Thèse: Incorporating known functional annotations into Bayesian genomic prediction models
Genomic selection has been successfully implemented in many livestock breeding programs in the last decade, and one recently proposed means for improvement is the use of underlying biology as an additional source of information to guide predictions for complex traits. The aim of this thesis project is to develop and validate genomic prediction models able to weight SNPs to incorporate information extracted from functional annotation maps obtained at different molecular levels on top of the commonly used phenotypic and genotypic data. Subsequently, the extent to which this may increase prediction accuracy will be investigated. The candidate will develop novel cutting-edge statistical models to integrate new functional information into existing genomic predictions methods and validated in commercial populations. In particular, the thesis will focus on the development of a computationally tractable empirical Bayesian genomic prediction model that incorporates functional annotation into prior distributions to weight the likelihood that a given genetic variant is functional or has predicted functional impact on a phenotype. This thesis project thus represents the development of an innovative and impactful approach, making use of statistically robust approaches, to potentially have a major influence on breeding practices.

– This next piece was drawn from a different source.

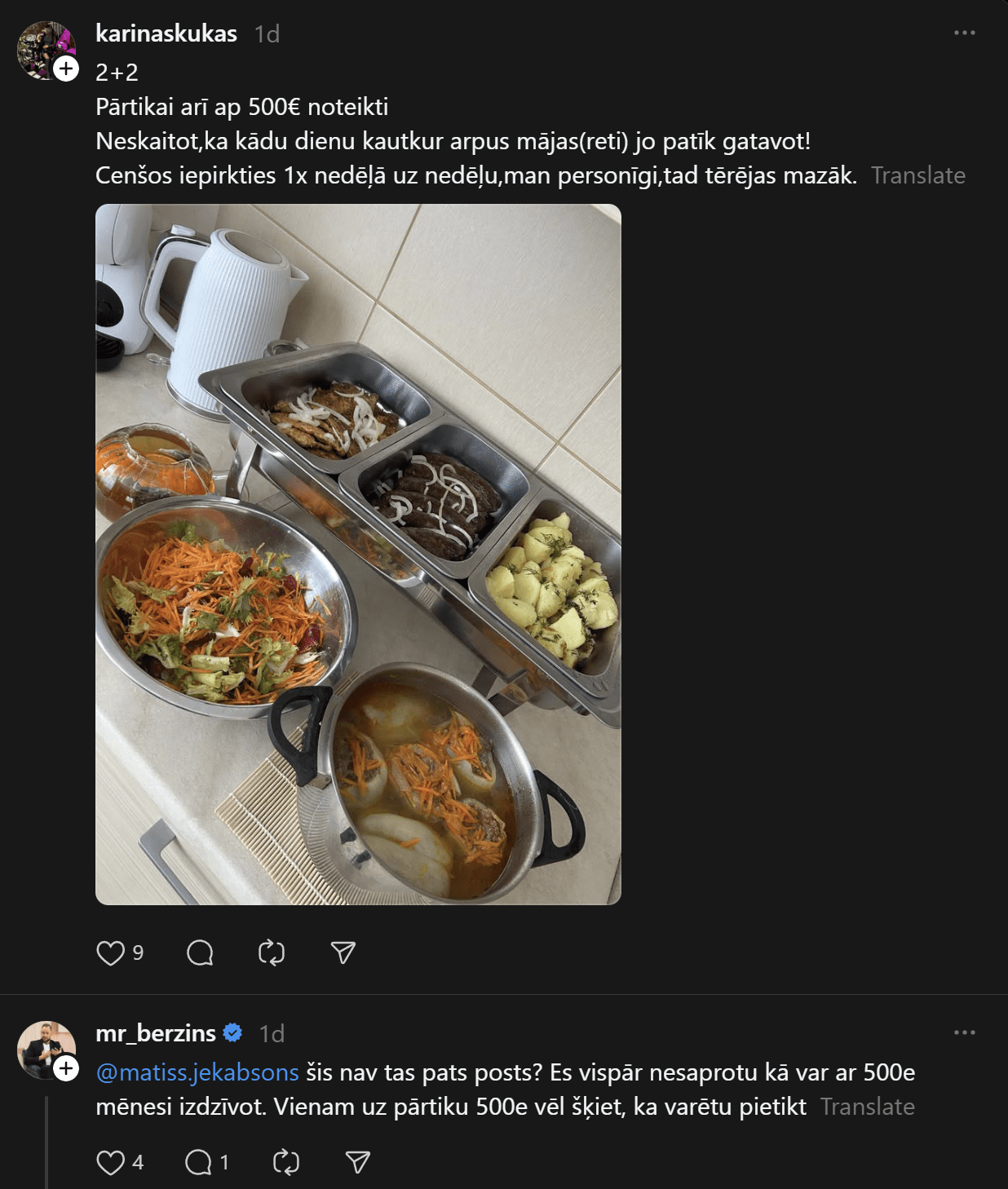
Task: Click the @matiss.jekabsons mention link
Action: (197, 1072)
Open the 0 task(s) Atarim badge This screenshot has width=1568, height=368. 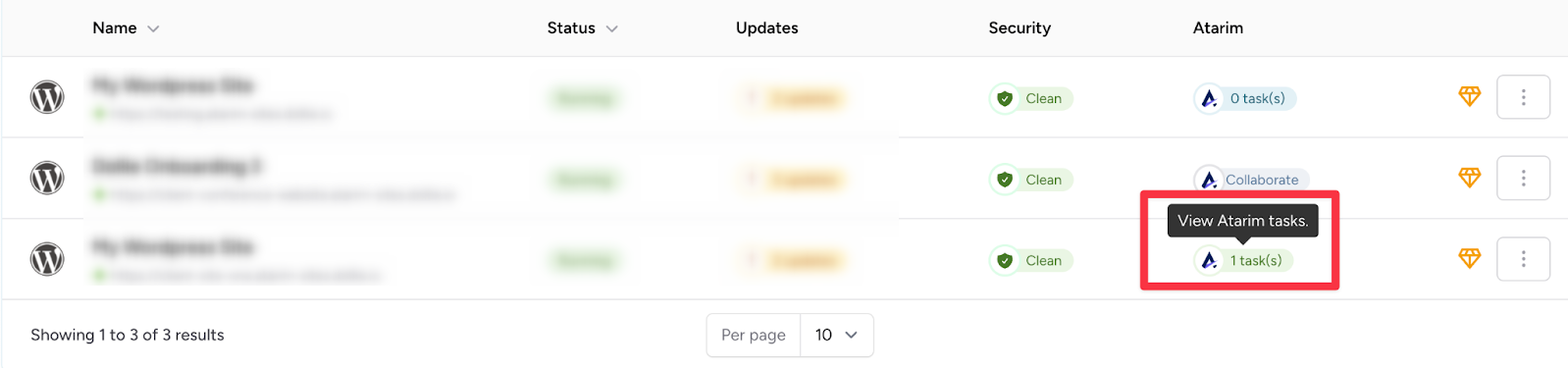click(x=1244, y=98)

The thesis project is anchored in data that will be collected in the multi-actor GENE-SWitCH (The regulatory GENomE of SWine and CHicken: functional annotation during development) EU Horizon 2020 Research and Innovation project. GENE-SWitCH supports the efforts of the ongoing Functional Annotation of ANimal Genomes (FAANG) consortium, a worldwide consortium of 350+ contributors with the global goal of establishing reference functional maps of domesticated animal genomes. GENE-SWitCH will produce new genomic information to enable the characterization of genetic and epigenetic determinants of complex traits in the two monogastric species (chicken and pigs) that are the primary sources of meat worldwide. In particular, by producing comprehensive reference functional annotation maps at several molecular levels (RNA-seq, ATAC-seq, ChIP-seq, Hi-C) in tissues of relevance to sustainable production at different time points (from embryo/fetus to adult life), the GENE-SWitCH project aims to integrate functional information into genomic selection schemes to improve their effectiveness in the pig and poultry sectors. The large amount of biological information that will be generated in the GENE-SWitCH project will thus provide an excellent opportunity to empirically investigate the potential benefit of using functional annotation in genomic prediction.